Je ne sais pas comment elle a fait pour les attraper mais, alors que j’essayais de me remplir d’un hêtre déployé comme une radiographie de brocoli dans le doré vert éteint humecté des bords d’un nuage de bruine (plus loin coupons d’arc-en-ciel posés sur la bruyère qui monte jusqu’aux rochers puis le ciel chargé immense bas loin), elle avait dans chaque main un ombre et elle a demandé : «Comment va-t-on les manger ?» et comme les branches mortes d’un arbre sont toujours sèches quand on les cueille, j’ai fait un feu, des braises pour y poser enveloppés d’une bonne couche de terre humide les deux poissons. Quand la terre fut cuite, à table!
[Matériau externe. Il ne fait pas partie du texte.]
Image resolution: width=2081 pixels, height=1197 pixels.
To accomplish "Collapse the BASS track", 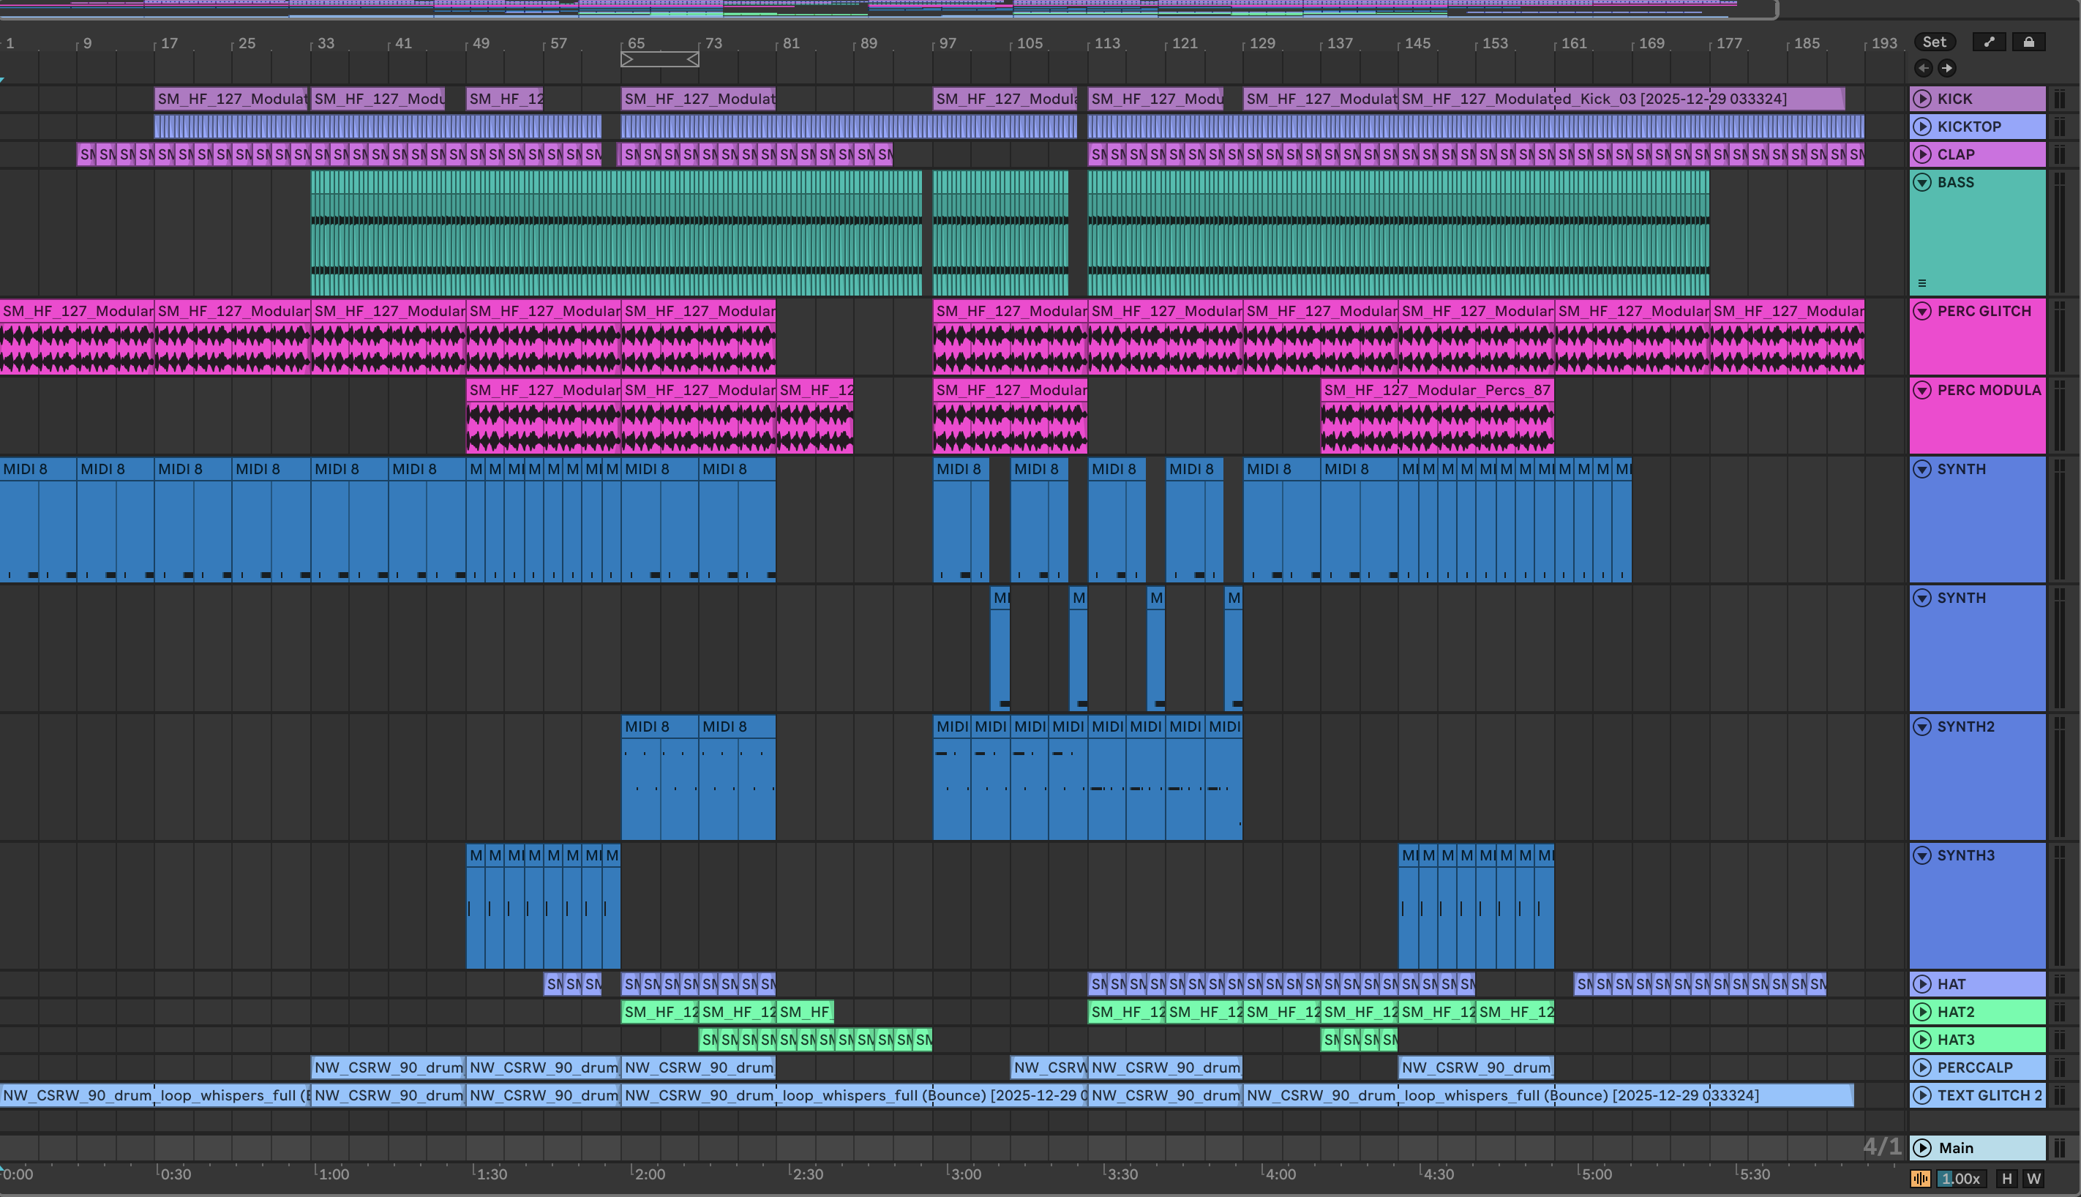I will 1922,183.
On est rentré à la nuit, dans la nuit et la nuit en hiver il n’y a rien, le parfait silence, nos pas et le souffle diminué des moteurs au loin. Quelqu’un m’avait parlé d’un poisson-chat arrangé de vin rouge et d’un chutney de citron vert. Comment faut-il le cuire ? Ce sera pour plus tard.
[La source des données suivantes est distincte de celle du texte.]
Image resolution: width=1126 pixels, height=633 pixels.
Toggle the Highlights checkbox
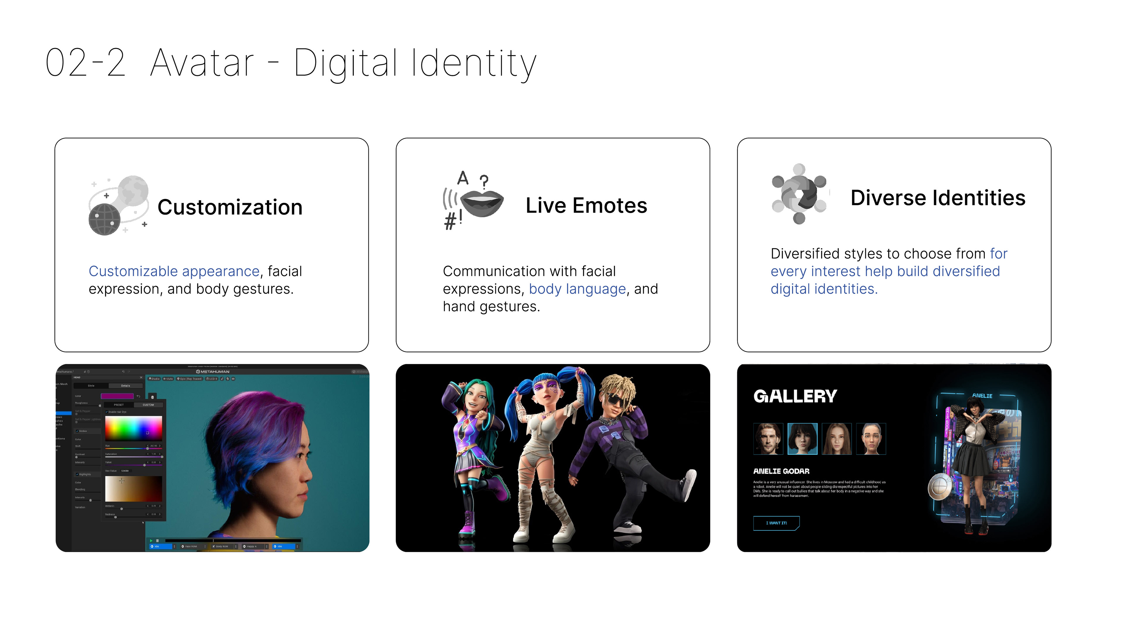[x=77, y=474]
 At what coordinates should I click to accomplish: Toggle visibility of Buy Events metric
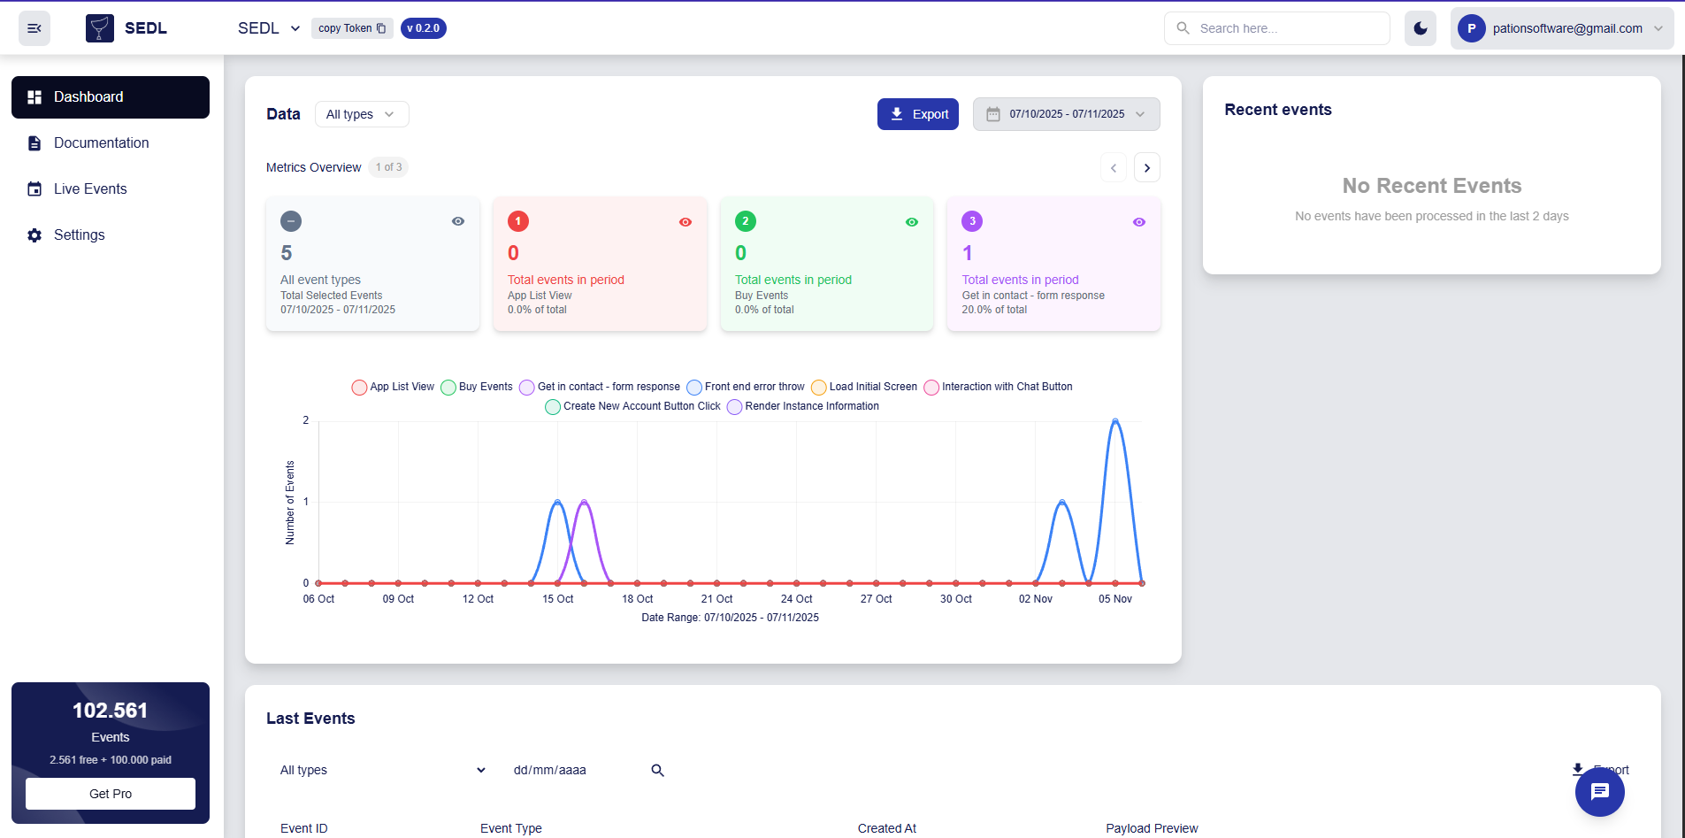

Int. soir : J’avais mis à l'étouffée dans une cocotte des couches successives et alternées de chou vert, châtaignes, lard maigre, lard gras, effilés au couteau par soi, vin blanc, bouillon de poule, mais (il faut recommencer) ce n'était pas convaincant alors j’ai haché menu le tout avec 150g de steak de cheval et 150g de jarret de veau, 30g de beurre, de la coriandre, sel poivre, pour des paquets de pâte feuilletée ou feuille de brick diversement assaisonnés de zeste du tout venant, de feuilles de menthe, de cayenne pilé, de curcumin, au four très chaud 15/20 mn, voire certains en feuille de brick 4 mn à la vapeur pour un gluant chinois brûlant, une façon de renifler. Du reste de veau (il en restait un petit bout) et son os à revenir dans la cocotte et saindoux avec un poireau émincé et une demi patate douce puis mouillés de quatre assiettes d'eau chaude et cuit 25 mn à feu très doux. Mouliné sans la viande mais la moelle, c'est velouté, un peu sucré et deux gouttes de tabasco idéales.
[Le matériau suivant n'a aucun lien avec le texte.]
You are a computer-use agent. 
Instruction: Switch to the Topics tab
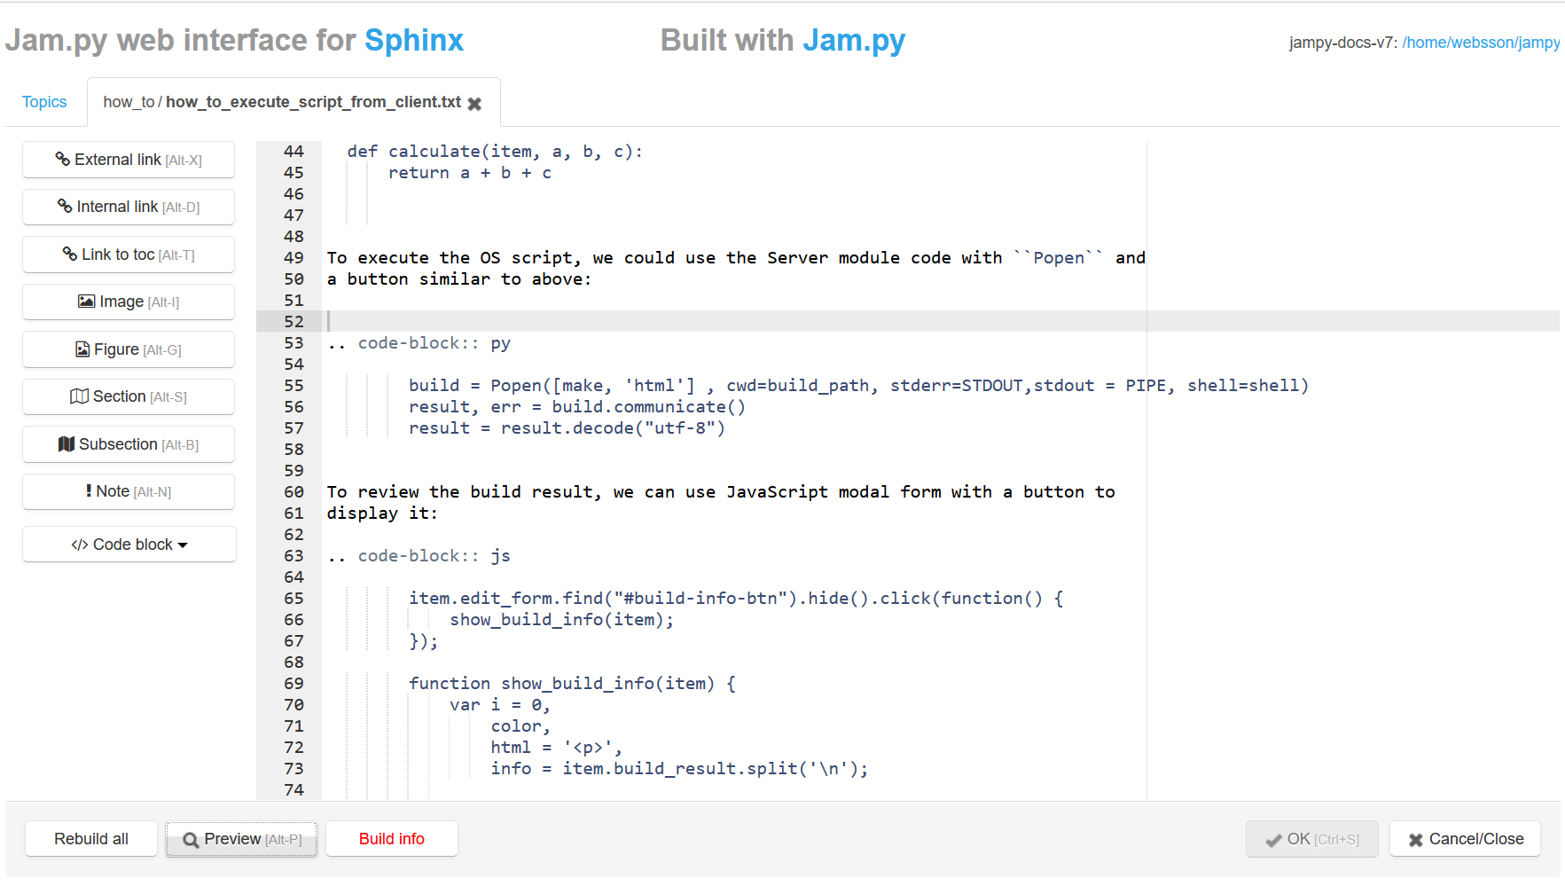click(x=44, y=101)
Dans la langueur de la nuit tombée vite, pleine comme une qui va mettre bas juste devant la maison, je veux dire une limite, la nuit comme un tampon, une couche entre soi et le reste qui de fait applique une trinité (soi, la nuit, le reste), on s’est fait une verveine (cueillie par notre hôte cet été gnagnagna…). Plutôt que de la boire, j’en ai versé dans les bols de pommes et kiwis (un peu de sucre) émincés pour faire du dessert une soupe – s’approche de comment l’eau vive d’un torrent tapissant des cailloux les rendrait comestibles. Ici au calme, la limpidité de l’infusion, les surfaces chaudes des fruits froids dedans, chacun a son goût, le goût d’un bijou. Demain, c’est saucisses.